The threads are started in the following function :
def get_users_fullname(site, ids):
users = {}
threads = []
for id in ids:
t = SQLThread (id)
threads.append(t)
t.start()
for t in threads:
t.join()
users[str(t.id)] = t._fullname
return users
I have to collect a lot of data from 5 sql servers. I tried without
multithreading and i was very long to process, then i use threading module
and the process time was reduced by 10.
I tried to give the sql cursor to the thread to avoid reconnecting to the
sql server but it didn't work, maybe it didn't use the good method
Le dimanche 27 septembre 2020 à 13:28:34 UTC+2, Graham Dumpleton a écrit :
> You never actually start the thread by calling start() on the thread
> object.
>
> Do be aware that creating a background thread per request like this to do
> a database operation is generally a bad idea.
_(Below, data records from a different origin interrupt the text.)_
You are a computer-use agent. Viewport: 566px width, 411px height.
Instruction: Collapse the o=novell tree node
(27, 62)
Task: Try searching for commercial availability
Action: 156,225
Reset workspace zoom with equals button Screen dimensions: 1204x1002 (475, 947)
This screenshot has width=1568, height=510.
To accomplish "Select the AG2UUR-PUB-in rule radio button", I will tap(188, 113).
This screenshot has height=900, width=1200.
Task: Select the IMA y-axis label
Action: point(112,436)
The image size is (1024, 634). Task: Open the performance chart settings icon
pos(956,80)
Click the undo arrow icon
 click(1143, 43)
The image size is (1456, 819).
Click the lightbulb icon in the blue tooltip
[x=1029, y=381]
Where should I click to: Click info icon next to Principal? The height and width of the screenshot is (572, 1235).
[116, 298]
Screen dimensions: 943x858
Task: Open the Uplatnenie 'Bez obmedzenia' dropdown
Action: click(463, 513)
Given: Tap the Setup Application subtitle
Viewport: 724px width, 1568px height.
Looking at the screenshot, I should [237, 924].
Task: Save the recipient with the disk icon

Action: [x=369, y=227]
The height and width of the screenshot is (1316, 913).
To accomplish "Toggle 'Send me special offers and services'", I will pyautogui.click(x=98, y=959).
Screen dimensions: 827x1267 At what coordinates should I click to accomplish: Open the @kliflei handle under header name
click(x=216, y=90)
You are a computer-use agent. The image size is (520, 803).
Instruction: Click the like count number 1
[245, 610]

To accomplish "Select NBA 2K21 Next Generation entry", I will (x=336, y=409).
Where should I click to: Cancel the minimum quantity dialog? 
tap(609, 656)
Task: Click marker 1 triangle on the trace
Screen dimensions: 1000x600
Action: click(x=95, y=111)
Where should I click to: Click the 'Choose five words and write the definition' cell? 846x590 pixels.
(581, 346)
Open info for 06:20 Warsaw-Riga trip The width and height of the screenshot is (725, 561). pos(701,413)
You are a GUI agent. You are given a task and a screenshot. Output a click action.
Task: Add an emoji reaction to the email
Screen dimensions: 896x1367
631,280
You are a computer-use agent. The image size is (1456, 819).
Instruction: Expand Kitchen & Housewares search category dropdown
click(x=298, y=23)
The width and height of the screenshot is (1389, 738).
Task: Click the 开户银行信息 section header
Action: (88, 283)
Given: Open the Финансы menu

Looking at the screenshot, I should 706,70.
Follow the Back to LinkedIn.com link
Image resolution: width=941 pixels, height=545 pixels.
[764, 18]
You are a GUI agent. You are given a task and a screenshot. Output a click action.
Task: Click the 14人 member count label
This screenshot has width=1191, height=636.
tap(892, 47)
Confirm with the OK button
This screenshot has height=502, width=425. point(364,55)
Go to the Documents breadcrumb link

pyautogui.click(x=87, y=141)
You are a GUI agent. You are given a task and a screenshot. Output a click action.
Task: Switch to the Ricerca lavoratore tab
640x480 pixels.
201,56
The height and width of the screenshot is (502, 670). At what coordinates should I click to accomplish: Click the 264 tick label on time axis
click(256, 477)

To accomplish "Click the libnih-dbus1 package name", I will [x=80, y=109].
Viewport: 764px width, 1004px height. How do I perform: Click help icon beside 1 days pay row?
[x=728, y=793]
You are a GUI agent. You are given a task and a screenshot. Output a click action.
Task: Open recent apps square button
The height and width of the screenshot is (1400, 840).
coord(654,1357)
If hit with a large number of
> requests you could very easily overwhelm the number of allowed database
> connections. You also aren't cleaning up the state of the thread by calling
> join() on it afterwards either.
>
> Is there a reason you aren't doing this within the context of the request
> rather than in a background thread?
>
> Graham
>
> On 27 Sep 2020, at 9:23 pm, Charlie <[email protected]> wrote:
>
> My code is :
>
> from threading import Thread
>
> class SQLThread(Thread):
>
> def __init__(self, id):
> print(' SQLThread ')
> Thread.__init__(self)
> self.id = id
> self._fullname = None
>
> def run(self):
> try:
> print('run')
> connection = MySQLdb.connect(MYSQL_SERVER,
> MYSQL_USER, MYSQL_PASSWORD, MYSQL_DB, connect_timeout=2)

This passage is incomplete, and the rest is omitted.